Что сосед, в моей то воле,
Обретёт в два раза боле».
«Как? Соседу больше вдвое?»
Можно ль вынести такое,
Чтоб и он обогатился?
Так бедняга возмутился:
«Вот за что тому-то стоко?
Отче, выколи мне око!»
Пожеланье каково!
Потому и оттого
Сам готов терпеть увечье.
Вот те диво человечье!
В другой раз, рассказывая эту же историю, Кульбач жертвовал рукой бедняги.
Кульбач: Что желаю от души?
Ты мне руку отсуши!
* * *
Хочу ещё раз ненадолго отвлечься от описания своих любимых героев и заглянуть на посадский базар, то есть на ту площадь в центре городка, вокруг которой располагались торговые и ремесленные лавки и лавчонки, и к которой примыкала главная улица с уездными конторами, ведомствами и присутственными местами.
Независимо от дня недели, базарная площадь была самым посещаемым и многолюдным общественным местом, так как посадцы приходили сюда не только по необходимости или за покупками, но и прогуляться, встретиться со знакомыми, то есть узнать новости и пообщаться.

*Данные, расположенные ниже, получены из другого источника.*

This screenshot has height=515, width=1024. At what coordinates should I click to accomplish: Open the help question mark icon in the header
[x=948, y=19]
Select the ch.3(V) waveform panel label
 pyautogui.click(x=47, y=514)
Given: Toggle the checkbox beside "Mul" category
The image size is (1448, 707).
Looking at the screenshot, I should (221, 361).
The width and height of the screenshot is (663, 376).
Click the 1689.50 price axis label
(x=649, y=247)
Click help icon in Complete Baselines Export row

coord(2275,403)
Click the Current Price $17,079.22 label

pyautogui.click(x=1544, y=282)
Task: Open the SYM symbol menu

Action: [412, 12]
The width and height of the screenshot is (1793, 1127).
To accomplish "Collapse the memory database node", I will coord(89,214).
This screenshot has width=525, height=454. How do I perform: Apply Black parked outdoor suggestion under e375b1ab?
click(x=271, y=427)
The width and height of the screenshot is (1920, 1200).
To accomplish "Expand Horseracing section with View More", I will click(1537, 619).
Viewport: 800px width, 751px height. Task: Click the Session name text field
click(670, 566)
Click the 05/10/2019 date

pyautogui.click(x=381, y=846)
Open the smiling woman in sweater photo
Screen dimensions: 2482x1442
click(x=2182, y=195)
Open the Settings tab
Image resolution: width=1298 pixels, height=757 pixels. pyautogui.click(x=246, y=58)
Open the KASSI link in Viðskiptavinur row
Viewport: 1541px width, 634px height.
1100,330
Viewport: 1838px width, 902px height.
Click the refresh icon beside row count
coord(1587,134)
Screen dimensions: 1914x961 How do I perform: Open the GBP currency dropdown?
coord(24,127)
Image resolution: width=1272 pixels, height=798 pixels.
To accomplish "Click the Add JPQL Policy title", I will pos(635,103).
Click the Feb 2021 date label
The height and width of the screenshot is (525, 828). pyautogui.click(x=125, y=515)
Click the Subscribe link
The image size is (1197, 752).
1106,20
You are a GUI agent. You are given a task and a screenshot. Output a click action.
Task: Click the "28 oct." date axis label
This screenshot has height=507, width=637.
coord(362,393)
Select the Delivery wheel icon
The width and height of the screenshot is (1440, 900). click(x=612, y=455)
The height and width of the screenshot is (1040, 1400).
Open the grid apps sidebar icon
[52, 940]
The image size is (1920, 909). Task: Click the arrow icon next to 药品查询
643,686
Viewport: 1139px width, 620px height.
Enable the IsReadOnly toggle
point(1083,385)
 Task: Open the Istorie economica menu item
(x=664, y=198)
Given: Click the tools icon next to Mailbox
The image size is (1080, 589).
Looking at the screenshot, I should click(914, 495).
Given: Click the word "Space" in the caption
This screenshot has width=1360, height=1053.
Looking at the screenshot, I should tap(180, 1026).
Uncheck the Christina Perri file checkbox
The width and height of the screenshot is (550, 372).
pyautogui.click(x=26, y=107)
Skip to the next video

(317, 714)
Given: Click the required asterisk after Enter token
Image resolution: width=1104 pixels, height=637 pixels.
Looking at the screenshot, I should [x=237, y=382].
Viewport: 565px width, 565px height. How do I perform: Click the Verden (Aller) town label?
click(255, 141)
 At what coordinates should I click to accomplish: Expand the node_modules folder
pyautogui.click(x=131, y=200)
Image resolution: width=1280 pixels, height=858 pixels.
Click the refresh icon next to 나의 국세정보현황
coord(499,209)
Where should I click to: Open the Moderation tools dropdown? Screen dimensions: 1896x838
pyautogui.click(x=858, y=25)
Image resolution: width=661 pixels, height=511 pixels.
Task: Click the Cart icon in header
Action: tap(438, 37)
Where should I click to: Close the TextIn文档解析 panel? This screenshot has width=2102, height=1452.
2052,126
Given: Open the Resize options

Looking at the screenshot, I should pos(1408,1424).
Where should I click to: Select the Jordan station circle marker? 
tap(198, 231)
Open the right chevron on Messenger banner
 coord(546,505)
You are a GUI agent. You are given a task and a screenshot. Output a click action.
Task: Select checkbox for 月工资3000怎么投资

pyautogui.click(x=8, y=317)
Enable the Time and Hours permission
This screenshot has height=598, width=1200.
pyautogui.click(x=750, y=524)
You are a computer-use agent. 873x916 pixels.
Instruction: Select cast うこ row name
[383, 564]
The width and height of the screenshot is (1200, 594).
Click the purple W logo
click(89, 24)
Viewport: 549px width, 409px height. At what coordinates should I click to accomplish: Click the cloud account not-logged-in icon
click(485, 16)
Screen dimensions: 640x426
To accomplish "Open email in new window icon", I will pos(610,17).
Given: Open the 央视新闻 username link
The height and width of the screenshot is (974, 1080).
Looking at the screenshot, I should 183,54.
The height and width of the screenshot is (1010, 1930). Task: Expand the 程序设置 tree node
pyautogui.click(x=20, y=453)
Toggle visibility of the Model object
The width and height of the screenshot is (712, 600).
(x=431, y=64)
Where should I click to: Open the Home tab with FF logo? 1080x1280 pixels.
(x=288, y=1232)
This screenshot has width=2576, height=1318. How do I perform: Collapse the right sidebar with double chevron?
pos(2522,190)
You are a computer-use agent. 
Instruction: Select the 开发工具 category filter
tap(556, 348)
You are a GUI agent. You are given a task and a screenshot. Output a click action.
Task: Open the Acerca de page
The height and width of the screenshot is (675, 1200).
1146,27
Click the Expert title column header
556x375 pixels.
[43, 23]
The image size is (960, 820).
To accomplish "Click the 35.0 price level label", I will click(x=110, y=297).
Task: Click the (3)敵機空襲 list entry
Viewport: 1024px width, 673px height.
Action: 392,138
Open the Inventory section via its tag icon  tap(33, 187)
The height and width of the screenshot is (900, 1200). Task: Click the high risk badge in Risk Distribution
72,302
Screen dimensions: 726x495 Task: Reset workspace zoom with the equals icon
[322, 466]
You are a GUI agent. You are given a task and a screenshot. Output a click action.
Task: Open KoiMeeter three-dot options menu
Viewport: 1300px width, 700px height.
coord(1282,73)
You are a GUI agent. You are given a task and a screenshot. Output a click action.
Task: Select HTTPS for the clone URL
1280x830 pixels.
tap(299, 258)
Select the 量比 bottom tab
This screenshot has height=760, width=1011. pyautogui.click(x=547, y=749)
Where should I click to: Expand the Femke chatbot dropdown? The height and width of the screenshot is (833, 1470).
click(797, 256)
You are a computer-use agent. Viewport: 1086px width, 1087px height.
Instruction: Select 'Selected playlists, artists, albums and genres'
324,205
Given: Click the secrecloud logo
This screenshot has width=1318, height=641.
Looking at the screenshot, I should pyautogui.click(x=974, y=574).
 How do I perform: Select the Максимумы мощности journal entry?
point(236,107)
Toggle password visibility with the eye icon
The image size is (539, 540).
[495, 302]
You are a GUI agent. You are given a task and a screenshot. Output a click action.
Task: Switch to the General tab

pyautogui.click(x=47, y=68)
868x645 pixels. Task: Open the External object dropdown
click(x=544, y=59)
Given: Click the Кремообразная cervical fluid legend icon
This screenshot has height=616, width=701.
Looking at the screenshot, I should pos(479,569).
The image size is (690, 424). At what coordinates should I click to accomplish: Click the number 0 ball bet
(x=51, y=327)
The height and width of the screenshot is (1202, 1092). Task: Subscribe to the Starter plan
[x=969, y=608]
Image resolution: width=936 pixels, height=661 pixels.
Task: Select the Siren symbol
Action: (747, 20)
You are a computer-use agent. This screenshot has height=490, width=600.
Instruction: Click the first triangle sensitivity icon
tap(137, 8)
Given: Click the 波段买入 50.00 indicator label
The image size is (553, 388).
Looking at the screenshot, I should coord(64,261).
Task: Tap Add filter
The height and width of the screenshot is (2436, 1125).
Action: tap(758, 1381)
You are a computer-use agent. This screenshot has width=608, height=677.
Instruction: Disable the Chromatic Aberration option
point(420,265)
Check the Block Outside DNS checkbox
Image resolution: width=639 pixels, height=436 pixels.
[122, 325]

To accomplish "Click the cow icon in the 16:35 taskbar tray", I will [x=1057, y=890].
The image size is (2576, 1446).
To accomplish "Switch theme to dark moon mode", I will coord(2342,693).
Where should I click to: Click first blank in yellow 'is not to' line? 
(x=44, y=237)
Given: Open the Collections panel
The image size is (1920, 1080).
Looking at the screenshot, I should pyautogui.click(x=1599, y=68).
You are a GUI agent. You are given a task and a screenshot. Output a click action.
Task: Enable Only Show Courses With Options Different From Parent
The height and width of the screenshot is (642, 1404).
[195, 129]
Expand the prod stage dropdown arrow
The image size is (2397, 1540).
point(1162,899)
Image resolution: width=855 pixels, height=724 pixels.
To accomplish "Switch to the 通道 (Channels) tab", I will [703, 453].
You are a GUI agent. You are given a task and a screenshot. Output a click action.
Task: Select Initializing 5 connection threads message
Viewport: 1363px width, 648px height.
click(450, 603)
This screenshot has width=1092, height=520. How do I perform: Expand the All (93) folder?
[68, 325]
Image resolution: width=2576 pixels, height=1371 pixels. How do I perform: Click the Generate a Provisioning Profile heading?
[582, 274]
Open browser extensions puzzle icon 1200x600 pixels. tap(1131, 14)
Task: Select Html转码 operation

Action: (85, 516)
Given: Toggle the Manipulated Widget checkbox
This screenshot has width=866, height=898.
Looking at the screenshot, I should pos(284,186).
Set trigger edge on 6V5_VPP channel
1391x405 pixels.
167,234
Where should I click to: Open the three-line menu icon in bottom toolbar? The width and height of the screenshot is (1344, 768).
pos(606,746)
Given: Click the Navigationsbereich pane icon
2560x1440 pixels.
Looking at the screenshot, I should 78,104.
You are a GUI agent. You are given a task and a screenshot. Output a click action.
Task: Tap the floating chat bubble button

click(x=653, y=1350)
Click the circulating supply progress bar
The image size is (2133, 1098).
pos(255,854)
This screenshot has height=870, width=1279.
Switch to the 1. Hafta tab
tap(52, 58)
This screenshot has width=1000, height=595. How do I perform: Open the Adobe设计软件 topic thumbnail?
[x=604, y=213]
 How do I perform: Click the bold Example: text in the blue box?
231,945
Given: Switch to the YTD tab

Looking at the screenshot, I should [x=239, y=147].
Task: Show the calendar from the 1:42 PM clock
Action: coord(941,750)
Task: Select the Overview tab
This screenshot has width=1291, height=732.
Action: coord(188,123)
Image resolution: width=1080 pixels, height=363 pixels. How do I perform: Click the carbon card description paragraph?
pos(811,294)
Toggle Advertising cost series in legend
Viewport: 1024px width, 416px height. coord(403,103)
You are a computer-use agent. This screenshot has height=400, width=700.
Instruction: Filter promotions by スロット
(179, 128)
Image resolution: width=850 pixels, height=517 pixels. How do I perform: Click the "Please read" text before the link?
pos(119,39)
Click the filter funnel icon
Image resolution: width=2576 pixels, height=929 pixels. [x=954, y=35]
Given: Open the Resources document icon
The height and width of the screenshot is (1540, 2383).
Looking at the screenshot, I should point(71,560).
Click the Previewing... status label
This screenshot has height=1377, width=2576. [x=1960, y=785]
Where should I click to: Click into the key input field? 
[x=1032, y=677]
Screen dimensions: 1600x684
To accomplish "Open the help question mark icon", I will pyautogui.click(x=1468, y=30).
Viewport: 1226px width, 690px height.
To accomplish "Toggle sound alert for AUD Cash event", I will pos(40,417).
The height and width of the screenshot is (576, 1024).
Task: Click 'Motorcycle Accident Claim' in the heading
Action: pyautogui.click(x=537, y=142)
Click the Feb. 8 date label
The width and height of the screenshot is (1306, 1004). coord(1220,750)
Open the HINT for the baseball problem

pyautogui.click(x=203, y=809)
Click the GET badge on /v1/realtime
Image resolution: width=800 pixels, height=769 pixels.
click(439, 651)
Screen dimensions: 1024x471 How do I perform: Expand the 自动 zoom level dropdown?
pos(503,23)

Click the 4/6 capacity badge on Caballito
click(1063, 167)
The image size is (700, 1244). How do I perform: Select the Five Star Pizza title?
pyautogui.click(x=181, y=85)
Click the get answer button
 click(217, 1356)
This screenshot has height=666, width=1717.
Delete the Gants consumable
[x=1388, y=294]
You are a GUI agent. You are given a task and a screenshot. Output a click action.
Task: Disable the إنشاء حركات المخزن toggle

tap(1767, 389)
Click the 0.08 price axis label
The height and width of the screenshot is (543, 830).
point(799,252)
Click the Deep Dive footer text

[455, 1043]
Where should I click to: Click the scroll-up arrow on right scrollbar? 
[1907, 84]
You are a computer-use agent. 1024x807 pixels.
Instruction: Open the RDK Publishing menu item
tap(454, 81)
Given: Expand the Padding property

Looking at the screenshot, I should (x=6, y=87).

Две почтенных дамы, Минге?ла и Вереси?нья, шестидесяти лет отроду, а может даже и с небольшим довеском, от нечего делать тоже прогуливались вдоль лавок, а встретившись, зацепились разговором. Нельзя сказать, что пожилые сударыни были близкими подругами. Что их сближало – так это воспоминания далёкой молодости, когда они обе бегали на посиделки, супрядки да гуляния, то есть их объединяла совместно проведённая, трепетная от мечтаний и надежд, далёкая девичья пора.
В своё время Вересинью, тётушку Малафьи, выдали замуж, и она до самой смерти супруга слыла примерной домоседкой. Мингела на всю жизнь осталась старой девой, не покидая отчего дома, а потому сперва проживала с родителями, а потом с братом – лавочником Юхтаем. Поздоровавшись и осведомившись о здоровье друг друга и близких, сударыни заговорили о житье-бытье, не забыв пройтись по нынешним нравам.
Мингела: Потихоньку доживаю,
Годы-бусинки сдеваю,
Ожерелье всё длинней.
Вересинья: Только бусины темней
И тяжёльше год за годом!
Мингела: Сами ходим тихим ходом,
А года – как птицы мчатся!
Вересинья: Как сама? Как домочадцы?
Далеко ль с утра ходила?
Мингела: Да Улисью проводила.
Та к Светлинке отселилась.
После в храме помолилась,
Но не в этом, в том, другом.
Мингела имела ввиду не главный посадский храм, помпезно и величественно высящийся в центре города, а один из других, что поменьше да постариннее, а потому попроще, однако являвшимся чуть ли не ровесником самого Посада.
Мингела: А хожу ведь не бегом,
Дак на всё ушло полдня.
Вересинья: Ми?нушка, и у меня
Ноги резвости не той.
Чё, Улисья на постой
У Светлины поселилась?
Мингела: Доглядать определилась.
Та ж на ярмарку хотит.
Вересинья: Ту вдовство не тяготит!
Находились мужики,
А она их всех – в штыки!
Кабы мужа завела,
Щас бы он крутил дела.
Мингела: У неё ответ готов:
Разверта?ет всех сватов!
Оглянувшись, Вересинья увидела двух прехорошеньких юных барышень, прогуливавшихся вдоль лавок и весело щебечущих о чём-то своём.